The other solution would be to store the files on the disk (in the file system, that is) and have a table in the database which contains all the related data (filename, extension, length, date-modified, date-uploaded, actual-filename, actual-path and so on).
The advantages of storing the files in the database would be, in my opinion :
- One data store for all the application’s data; better organization
- A single backup not two or more
- Online backup; the app can add/delete/modify files while the backup is running
- Incremental backups; yes, rsync could do incremental backups for the filesystem but it’s harder
Now considering you would opt for this solution – storing the files in the DB – SQL Server 2012 offers you the filetable feature. This is a solution built upon the FILESTREAM feature which means storing the binary data outside of the MDF (Main Data File) of the database in order to avoid degrading the performance of the typical structured data.
The FileTable feature also allows you to access the files stored in the database via a virtual windows share so any app can access the files from there.
Let’s walk this through and we’ll comment on the feature as we go.
First let’s enable the FILESTREAM support at the server level. Open SQL Server Configuration Manager (requires Administrator privileges) select the SQL Server instance and right-click to properties :
We’ll check all the check-boxes. After this a server restart might be required. Next we’ll create a new database (an existing database can be enabled too, but for clarity we’ll start with a new database).
In the ‘New Database’ dialog we’ll go through the three tabs from bottom to top. Let’s start with Filegroups and create a new FILESTREAM group :
Next, at the options tab, choose a directory name and select the desired access level to the windows share (‘non-transacted access’). For this demo I chose ‘Full’ :
Finally we’ll add a new file in the General tab, then choose a name for the file, select FILESTREAM Data as its type, select the FILESTREAM group and choose a path. The path must exist and it will not be created by SQL Server. You need to create it before finalizing the database creation.

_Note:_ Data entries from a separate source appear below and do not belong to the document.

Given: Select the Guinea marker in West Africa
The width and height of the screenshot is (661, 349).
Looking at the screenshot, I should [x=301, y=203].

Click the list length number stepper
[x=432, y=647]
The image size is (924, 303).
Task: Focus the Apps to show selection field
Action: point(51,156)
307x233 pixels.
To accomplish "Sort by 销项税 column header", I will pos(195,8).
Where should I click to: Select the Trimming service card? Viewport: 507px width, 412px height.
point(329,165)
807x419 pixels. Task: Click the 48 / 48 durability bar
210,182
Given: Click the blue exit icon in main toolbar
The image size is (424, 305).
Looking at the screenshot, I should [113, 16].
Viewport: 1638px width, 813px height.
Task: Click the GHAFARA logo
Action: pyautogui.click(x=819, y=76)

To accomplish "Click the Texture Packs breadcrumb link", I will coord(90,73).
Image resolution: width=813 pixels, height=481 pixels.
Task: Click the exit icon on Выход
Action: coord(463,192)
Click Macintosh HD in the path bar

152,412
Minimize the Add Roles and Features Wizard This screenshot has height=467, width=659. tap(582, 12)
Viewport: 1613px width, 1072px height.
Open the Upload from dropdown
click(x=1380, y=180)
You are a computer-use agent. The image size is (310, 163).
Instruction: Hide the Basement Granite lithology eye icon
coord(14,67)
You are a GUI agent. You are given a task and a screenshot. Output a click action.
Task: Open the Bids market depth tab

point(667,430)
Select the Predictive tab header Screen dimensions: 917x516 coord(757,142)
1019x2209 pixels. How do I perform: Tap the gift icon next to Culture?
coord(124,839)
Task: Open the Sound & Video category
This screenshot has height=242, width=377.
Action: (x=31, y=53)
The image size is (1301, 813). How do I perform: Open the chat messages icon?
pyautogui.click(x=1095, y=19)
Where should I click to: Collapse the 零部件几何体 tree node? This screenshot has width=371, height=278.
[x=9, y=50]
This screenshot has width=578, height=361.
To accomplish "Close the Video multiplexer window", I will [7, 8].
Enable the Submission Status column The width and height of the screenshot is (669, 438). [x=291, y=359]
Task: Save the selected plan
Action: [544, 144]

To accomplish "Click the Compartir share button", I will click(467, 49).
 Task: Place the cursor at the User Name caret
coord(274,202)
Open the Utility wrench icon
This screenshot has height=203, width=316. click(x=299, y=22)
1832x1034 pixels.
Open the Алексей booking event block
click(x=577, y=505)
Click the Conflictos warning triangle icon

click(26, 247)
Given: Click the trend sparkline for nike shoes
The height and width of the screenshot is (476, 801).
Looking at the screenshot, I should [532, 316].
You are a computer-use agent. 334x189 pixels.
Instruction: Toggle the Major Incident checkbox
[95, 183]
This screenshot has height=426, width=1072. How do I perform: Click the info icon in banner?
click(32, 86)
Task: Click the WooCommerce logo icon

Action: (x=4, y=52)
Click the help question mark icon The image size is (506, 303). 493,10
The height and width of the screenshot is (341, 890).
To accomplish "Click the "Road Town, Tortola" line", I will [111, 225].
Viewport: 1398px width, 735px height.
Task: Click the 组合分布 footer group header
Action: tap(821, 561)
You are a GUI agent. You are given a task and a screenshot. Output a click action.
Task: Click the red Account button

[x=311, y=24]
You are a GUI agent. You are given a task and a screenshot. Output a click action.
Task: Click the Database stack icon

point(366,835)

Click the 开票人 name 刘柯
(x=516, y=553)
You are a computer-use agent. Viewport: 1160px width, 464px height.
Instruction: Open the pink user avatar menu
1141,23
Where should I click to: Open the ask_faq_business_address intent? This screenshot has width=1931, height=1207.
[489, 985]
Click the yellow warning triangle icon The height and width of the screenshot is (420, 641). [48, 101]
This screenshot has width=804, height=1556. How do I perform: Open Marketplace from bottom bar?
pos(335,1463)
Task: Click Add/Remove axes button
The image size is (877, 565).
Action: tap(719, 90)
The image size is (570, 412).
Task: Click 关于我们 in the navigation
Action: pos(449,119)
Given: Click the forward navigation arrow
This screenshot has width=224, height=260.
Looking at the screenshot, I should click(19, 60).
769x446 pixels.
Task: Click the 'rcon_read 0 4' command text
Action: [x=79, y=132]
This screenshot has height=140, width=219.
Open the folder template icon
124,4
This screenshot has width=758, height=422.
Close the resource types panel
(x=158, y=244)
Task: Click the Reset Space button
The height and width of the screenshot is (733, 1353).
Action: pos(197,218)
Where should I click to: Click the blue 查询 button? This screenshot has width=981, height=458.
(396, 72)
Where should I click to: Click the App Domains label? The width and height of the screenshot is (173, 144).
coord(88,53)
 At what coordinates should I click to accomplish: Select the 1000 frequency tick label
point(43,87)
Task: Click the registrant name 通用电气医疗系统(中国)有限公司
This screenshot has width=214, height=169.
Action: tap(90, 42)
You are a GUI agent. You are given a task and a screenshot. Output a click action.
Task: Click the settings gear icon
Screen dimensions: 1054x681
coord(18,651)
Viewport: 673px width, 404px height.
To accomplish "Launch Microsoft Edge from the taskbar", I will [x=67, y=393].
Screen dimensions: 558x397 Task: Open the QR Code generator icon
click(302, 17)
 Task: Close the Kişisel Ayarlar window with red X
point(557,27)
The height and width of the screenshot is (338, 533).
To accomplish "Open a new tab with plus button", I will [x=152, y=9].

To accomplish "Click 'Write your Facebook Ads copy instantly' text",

Now click ok and the database is finally created. It’s a bit of ‘pain in the side’ but it only hurts the first time (like other things in life..). Let’s create a filetable in this new database :
Notice the new ‘FileTable’ node under ‘Tables’. While doing this we’ll not be greeted with a dialog box (as I consider we should be) but with a new script like so :
-- Create FileTable template
USE <database, sysname, AdventureWorks>
IF OBJECT_ID('<schema_name, sysname, dbo>.<table_name, sysname, sample_filetable>', 'U') IS NOT NULL
DROP TABLE <schema_name, sysname, dbo>.<table_name, sysname, sample_filetable>
CREATE TABLE <schema_name, sysname, dbo>.<table_name, sysname, sample_filetable> AS FILETABLE
FILETABLE_DIRECTORY = '<file_table_directory_name, sysname, sample_filetable>',
FILETABLE_COLLATE_FILENAME = <file_table_filename_collation, sysname, database_default>
From all this mess we’ll strip out the unnecessary and we’ll be left with this :
CREATE TABLE MyImages AS FILETABLE
FILETABLE_DIRECTORY = 'MyImages'
This little statement will create a table like so :
Right click on the file table (in Object Explorer) and select the Explore FileTable Directory. This will bring up an empty shared folder. Create a new text file and open it, write some text, save it and close the Notepad.
CAST(file_stream as VARCHAR(MAX)) AS [TextContent]
You’ll notice how the files moved, renamed, deleted, content-changed and any kind of change done in the windows share is reflected back in the FileTable and vice-versa!
This is a very powerful feature, and in my opinion, quite welcome.